En 2021, une nouvelle espèce de mosasaurus, dotée de dents si tranchantes qu'elles formaient une sorte de "lame de scie", a été décrite. Ce prédateur évoluait dans les eaux de l'actuel Maroc il y a environ 66 millions d'années. Cependant, de récentes découvertes suggèrent que ce spécimen pourrait être basé sur des fossiles falsifiés.
Une équipe de chercheurs a entrepris des analyses tomographiques des restes fossiles disponibles afin de vérifier l'authenticité de la mâchoire, dont l'âge est estimé entre 72,1 et 66 millions d'années.

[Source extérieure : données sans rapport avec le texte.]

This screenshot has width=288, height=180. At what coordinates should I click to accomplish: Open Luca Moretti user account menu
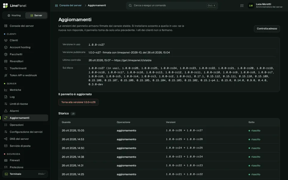[266, 5]
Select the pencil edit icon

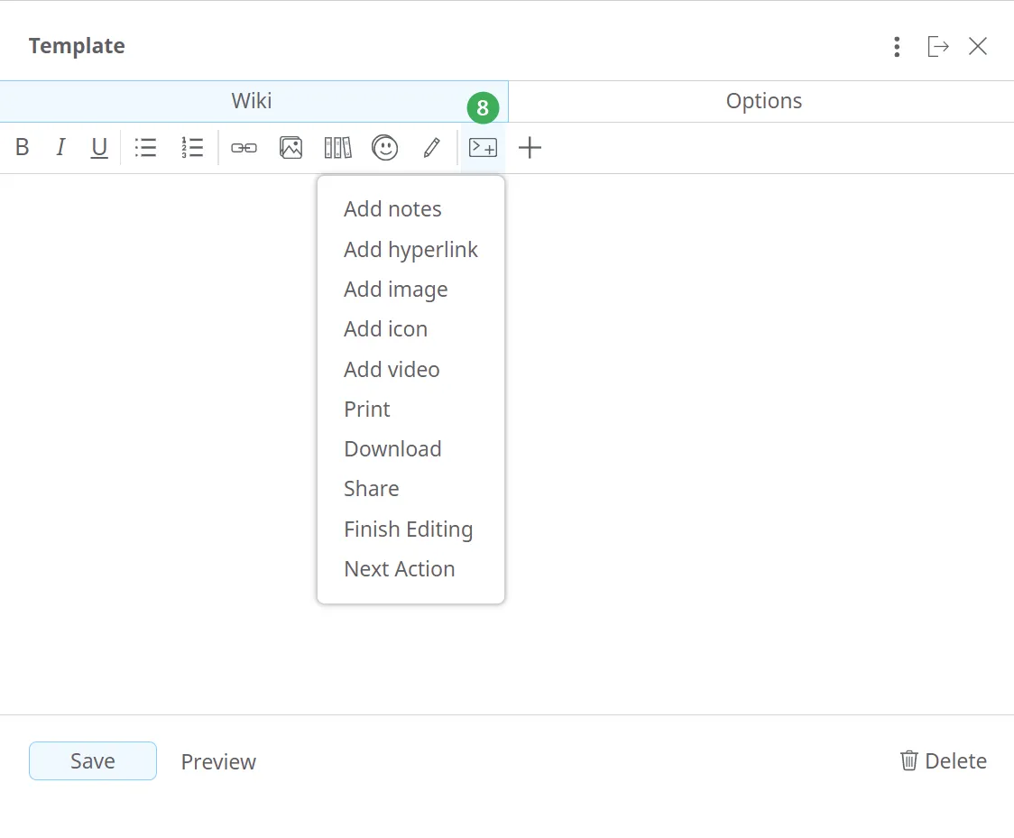pos(432,148)
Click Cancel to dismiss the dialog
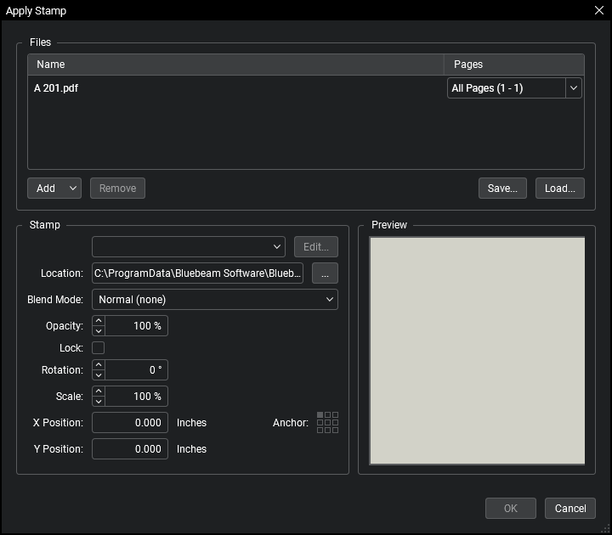 (570, 508)
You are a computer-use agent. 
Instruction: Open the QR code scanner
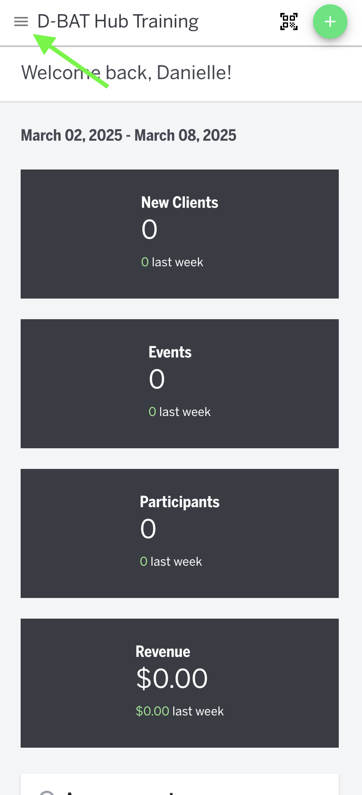289,22
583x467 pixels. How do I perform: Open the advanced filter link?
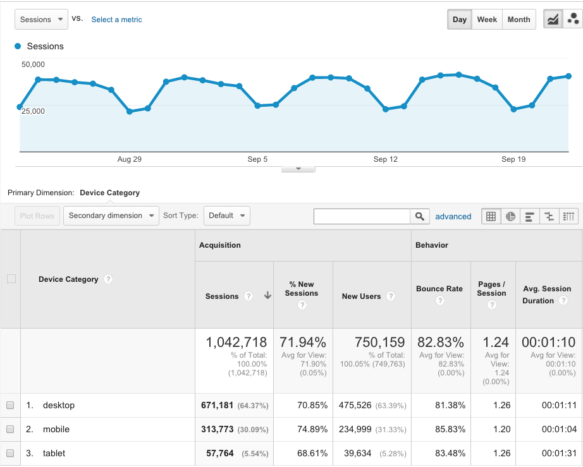453,216
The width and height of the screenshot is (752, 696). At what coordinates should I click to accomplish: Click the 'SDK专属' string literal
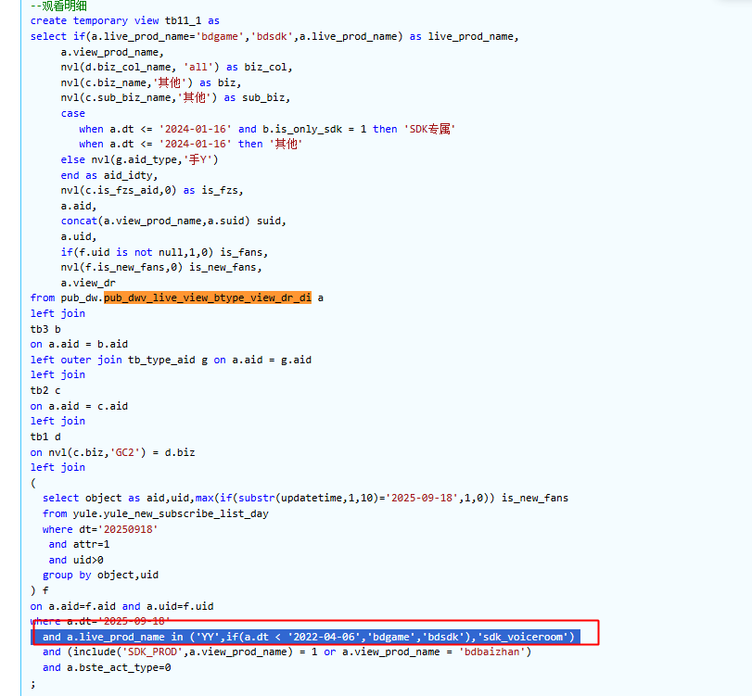tap(429, 129)
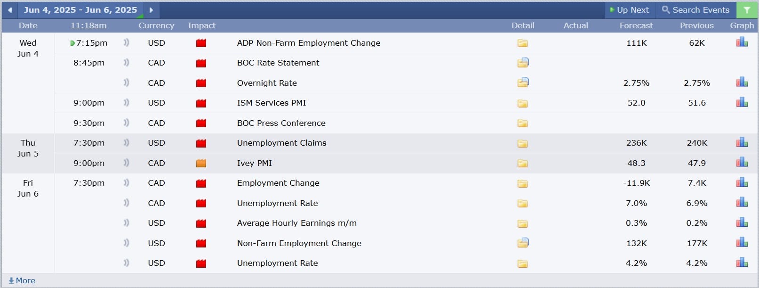759x288 pixels.
Task: Expand More events at bottom
Action: tap(22, 280)
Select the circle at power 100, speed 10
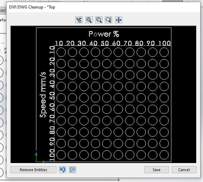 coord(164,52)
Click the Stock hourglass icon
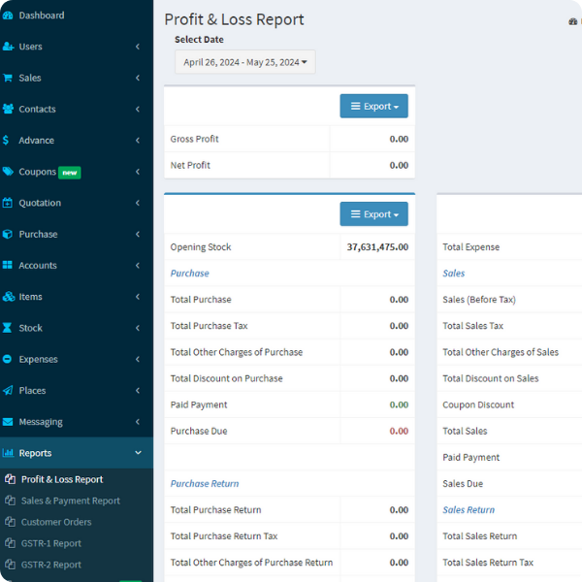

Des anomalies ont été détectées, laissant supposer une possible manipulation. Si la fraude est confirmée, la littérature scientifique devra officiellement reconnaître qu'il s'agit d'un faux, selon Henry Sharpe, auteur principal de la nouvelle étude et chercheur à l'Université d'Alberta.
L'étude originale de 2021 avait décrit cette espèce, nommée Xenodens calminechari, à partir de fragments partiels de la mandibule et de quatre dents associées, découverts dans une mine de phosphate de la province de Khouribga, au Maroc. C'est la forme unique de ces dents qui avait permis à l'équipe de caractériser cette nouvelle espèce. Ces conclusions sont aujourd'hui remises en question par une nouvelle étude publiée le 16 décembre 2024 dans la revue The Anatomical Record.
Les mosasaurus étaient des reptiles marins prédateurs qui ont dominé les océans au Crétacé, entre 145 et 66 millions d'années. Ces créatures présentaient une grande diversité de tailles, allant de 3 à 15 mètres de long, et leurs dents étaient adaptées à leurs différents régimes alimentaires.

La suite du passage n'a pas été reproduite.